> _TASK DIRECTIONS_
Repeat exactly, and only, the lines below starting at the line that contains "The height and width of the screenshot is (384, 469)." and ending at the line that contains "Task: Click the 2,725,455 revenue figure", inclusive of both.

> _INPUT MATERIAL_
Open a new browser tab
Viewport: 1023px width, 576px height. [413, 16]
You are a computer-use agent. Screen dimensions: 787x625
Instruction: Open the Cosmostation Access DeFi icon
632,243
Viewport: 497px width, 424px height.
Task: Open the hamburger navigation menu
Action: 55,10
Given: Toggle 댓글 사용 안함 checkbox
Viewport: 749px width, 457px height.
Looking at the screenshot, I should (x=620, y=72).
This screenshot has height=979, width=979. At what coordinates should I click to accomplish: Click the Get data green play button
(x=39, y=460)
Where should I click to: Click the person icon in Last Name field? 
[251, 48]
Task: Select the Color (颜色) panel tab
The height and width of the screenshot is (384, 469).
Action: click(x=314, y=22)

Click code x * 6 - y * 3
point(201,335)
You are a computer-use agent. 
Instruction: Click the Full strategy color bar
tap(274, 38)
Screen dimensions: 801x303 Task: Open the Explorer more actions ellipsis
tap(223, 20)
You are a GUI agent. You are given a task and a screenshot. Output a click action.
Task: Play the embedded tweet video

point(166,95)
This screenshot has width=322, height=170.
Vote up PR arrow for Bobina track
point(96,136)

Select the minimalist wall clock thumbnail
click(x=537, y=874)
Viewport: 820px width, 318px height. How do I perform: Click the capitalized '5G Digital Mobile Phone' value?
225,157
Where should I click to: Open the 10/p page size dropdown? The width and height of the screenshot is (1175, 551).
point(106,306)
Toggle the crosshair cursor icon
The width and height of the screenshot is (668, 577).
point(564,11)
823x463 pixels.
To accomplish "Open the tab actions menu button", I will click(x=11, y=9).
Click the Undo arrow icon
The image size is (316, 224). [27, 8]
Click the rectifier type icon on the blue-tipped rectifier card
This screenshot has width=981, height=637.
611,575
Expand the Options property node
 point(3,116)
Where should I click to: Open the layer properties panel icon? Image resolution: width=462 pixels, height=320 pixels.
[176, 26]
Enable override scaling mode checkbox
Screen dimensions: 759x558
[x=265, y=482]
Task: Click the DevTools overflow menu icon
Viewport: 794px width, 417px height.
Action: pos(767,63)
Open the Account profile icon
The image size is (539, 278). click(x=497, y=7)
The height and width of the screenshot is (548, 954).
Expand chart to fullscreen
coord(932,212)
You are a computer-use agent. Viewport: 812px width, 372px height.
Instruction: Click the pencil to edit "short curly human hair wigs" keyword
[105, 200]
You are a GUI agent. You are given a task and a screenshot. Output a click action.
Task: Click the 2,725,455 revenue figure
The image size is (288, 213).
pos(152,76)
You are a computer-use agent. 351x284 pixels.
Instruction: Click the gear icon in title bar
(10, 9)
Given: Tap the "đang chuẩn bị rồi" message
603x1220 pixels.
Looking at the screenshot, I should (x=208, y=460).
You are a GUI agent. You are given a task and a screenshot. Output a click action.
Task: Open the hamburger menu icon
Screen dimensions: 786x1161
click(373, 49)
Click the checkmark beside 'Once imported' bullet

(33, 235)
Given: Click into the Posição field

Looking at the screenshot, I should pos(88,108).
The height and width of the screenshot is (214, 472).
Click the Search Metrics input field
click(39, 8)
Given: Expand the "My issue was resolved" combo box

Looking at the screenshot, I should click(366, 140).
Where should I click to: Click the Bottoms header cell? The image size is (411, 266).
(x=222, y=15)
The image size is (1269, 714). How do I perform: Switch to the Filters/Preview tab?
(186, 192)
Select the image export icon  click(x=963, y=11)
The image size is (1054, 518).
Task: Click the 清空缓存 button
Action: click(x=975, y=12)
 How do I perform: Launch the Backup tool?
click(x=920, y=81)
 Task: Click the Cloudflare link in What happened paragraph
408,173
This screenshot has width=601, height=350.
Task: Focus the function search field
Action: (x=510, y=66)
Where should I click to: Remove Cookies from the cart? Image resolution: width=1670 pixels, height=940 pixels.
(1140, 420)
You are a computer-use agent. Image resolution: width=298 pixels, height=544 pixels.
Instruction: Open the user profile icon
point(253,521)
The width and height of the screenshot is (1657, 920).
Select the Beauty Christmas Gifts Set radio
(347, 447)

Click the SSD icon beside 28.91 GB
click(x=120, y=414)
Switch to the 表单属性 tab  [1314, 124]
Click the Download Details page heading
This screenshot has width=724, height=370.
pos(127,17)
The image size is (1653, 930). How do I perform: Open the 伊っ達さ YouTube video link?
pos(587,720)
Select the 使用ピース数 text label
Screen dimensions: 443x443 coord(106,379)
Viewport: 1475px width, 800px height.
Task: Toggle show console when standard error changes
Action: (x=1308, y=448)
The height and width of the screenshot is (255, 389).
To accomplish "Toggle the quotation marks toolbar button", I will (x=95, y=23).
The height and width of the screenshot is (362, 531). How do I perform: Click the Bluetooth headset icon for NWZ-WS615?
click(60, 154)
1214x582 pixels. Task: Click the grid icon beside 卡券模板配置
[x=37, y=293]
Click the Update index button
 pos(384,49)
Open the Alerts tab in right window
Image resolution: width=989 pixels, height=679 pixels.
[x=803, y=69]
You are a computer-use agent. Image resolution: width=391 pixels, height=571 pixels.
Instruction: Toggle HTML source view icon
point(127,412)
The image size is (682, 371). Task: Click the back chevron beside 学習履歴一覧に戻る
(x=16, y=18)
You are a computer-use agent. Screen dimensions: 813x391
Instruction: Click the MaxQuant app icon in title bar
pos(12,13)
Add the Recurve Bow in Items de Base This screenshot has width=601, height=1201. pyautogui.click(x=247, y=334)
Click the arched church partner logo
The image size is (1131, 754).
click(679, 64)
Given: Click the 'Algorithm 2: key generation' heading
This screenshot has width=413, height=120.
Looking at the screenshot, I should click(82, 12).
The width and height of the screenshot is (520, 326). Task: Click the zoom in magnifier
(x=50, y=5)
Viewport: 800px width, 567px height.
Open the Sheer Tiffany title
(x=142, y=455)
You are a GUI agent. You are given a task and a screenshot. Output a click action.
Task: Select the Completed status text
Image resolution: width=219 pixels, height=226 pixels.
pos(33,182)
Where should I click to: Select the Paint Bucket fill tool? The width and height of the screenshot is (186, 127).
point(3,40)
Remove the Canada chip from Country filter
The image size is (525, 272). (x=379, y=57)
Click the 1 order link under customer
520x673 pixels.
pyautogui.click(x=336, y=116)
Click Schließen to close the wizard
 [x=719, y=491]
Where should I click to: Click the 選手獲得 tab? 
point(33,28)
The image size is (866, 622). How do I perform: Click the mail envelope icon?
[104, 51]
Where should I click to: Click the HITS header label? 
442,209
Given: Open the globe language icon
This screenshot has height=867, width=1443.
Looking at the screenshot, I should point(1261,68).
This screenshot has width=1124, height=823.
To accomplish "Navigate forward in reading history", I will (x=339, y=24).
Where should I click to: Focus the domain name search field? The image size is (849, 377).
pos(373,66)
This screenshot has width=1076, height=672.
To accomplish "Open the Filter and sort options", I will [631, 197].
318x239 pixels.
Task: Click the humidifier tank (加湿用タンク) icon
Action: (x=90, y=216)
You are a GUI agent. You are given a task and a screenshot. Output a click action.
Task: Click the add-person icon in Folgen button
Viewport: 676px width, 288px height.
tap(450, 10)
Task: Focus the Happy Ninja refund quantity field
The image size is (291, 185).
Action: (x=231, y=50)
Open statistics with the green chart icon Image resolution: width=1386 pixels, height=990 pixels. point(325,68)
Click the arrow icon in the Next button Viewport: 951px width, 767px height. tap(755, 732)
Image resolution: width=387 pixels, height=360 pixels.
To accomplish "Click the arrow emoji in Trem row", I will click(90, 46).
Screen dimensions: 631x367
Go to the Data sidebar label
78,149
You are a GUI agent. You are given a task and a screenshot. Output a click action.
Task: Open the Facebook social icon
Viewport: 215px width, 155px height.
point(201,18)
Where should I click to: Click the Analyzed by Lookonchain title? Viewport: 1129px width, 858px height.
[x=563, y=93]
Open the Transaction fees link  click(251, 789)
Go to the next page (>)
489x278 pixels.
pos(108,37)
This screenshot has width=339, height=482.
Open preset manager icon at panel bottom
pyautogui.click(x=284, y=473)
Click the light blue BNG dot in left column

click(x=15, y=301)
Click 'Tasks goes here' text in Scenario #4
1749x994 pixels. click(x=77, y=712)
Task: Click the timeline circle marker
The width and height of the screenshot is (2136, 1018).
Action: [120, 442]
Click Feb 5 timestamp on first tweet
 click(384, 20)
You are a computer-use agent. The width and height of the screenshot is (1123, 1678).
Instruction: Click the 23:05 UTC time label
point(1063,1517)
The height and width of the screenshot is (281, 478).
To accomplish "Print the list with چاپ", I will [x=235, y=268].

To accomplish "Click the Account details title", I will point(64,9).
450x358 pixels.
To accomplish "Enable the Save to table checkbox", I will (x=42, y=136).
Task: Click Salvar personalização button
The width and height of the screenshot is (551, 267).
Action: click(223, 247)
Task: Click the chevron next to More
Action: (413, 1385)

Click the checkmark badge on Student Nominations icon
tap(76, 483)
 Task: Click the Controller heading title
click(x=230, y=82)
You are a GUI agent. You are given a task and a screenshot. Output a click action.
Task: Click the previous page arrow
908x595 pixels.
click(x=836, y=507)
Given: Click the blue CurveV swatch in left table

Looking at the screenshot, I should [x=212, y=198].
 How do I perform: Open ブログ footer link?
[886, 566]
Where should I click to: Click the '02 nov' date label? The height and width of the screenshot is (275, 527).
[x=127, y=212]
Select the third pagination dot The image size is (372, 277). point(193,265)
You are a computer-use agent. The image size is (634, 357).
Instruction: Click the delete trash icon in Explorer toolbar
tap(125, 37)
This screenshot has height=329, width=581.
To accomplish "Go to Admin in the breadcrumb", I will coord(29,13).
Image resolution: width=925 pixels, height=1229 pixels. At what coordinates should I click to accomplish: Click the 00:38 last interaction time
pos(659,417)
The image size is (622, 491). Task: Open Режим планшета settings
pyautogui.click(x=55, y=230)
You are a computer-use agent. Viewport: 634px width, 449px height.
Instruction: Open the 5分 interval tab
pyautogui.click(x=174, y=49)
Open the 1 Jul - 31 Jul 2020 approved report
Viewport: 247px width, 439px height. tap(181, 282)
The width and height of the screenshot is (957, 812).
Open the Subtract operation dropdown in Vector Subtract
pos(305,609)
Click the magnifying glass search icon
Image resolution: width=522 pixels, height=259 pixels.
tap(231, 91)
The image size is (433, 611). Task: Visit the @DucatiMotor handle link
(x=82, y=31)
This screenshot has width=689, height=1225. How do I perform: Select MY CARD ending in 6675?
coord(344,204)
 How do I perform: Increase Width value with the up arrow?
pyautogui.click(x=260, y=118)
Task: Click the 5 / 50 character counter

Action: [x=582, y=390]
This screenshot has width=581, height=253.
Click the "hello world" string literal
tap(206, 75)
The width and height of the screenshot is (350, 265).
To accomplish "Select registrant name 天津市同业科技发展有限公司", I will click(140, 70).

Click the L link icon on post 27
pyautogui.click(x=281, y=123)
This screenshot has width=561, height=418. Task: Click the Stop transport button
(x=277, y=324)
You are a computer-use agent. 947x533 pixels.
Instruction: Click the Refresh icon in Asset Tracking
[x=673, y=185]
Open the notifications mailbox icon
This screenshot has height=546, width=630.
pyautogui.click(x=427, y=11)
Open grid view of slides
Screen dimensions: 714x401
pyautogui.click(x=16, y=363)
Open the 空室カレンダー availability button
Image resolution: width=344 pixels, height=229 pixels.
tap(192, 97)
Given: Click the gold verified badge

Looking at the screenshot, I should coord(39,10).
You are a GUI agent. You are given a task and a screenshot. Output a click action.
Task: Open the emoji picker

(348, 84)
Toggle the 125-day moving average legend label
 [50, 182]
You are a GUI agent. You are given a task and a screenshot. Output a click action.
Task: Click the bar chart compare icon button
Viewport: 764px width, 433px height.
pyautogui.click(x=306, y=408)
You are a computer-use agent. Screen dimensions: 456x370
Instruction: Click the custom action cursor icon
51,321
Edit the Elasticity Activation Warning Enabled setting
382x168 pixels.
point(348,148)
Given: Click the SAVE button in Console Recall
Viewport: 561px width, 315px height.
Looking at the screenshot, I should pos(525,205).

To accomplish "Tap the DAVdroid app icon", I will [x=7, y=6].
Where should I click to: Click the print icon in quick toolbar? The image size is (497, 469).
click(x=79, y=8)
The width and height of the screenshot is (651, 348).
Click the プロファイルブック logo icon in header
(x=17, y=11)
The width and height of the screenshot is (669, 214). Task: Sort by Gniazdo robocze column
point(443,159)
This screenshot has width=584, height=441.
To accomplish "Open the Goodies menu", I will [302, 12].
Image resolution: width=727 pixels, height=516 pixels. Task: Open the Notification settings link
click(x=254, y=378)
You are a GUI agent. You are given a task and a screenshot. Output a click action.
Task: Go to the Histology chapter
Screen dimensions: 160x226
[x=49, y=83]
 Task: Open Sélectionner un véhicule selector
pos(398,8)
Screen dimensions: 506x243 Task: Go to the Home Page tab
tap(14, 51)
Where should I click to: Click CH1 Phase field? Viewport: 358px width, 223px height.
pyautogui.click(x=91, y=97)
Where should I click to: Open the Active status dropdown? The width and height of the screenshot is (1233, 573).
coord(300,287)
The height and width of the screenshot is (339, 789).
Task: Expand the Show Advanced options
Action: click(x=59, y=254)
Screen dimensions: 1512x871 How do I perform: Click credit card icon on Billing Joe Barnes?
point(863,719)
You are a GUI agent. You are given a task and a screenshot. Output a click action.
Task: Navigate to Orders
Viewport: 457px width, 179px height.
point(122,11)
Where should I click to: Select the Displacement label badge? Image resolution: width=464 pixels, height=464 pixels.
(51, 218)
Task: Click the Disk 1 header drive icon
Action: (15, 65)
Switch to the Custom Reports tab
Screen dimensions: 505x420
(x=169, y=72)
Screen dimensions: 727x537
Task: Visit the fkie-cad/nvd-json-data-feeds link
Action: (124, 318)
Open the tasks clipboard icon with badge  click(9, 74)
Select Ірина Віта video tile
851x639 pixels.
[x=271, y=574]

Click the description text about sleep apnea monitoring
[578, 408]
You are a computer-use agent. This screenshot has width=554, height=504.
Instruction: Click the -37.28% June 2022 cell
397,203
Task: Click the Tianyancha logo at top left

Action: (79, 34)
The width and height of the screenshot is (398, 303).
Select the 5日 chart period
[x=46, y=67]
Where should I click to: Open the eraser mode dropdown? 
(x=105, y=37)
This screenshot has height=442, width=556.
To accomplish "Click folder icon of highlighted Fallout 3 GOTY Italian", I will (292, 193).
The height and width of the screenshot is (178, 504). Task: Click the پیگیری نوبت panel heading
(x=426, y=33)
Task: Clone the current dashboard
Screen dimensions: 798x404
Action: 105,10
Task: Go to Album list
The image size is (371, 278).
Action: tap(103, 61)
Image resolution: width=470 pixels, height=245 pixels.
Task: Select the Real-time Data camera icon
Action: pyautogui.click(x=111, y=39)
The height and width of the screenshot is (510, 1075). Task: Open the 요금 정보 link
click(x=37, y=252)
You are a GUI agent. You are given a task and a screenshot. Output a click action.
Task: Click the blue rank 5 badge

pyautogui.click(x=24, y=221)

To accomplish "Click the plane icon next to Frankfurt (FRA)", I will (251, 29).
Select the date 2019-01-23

> _RESPONSE AREA_
The height and width of the screenshot is (384, 469).
Action: click(x=314, y=22)

Click code x * 6 - y * 3
point(201,335)
You are a computer-use agent. 
Instruction: Click the Full strategy color bar
tap(274, 38)
Screen dimensions: 801x303 Task: Open the Explorer more actions ellipsis
tap(223, 20)
You are a GUI agent. You are given a task and a screenshot. Output a click action.
Task: Play the embedded tweet video

point(166,95)
This screenshot has width=322, height=170.
Vote up PR arrow for Bobina track
point(96,136)

Select the minimalist wall clock thumbnail
click(x=537, y=874)
Viewport: 820px width, 318px height. How do I perform: Click the capitalized '5G Digital Mobile Phone' value?
225,157
Where should I click to: Open the 10/p page size dropdown? The width and height of the screenshot is (1175, 551).
point(106,306)
Toggle the crosshair cursor icon
The width and height of the screenshot is (668, 577).
point(564,11)
823x463 pixels.
To accomplish "Open the tab actions menu button", I will click(x=11, y=9).
Click the Undo arrow icon
The image size is (316, 224). [27, 8]
Click the rectifier type icon on the blue-tipped rectifier card
This screenshot has width=981, height=637.
611,575
Expand the Options property node
 point(3,116)
Where should I click to: Open the layer properties panel icon? Image resolution: width=462 pixels, height=320 pixels.
[176, 26]
Enable override scaling mode checkbox
Screen dimensions: 759x558
[x=265, y=482]
Task: Click the DevTools overflow menu icon
Viewport: 794px width, 417px height.
Action: pos(767,63)
Open the Account profile icon
The image size is (539, 278). click(x=497, y=7)
The height and width of the screenshot is (548, 954).
Expand chart to fullscreen
coord(932,212)
You are a computer-use agent. Viewport: 812px width, 372px height.
Instruction: Click the pencil to edit "short curly human hair wigs" keyword
[105, 200]
You are a GUI agent. You are given a task and a screenshot. Output a click action.
Task: Click the 2,725,455 revenue figure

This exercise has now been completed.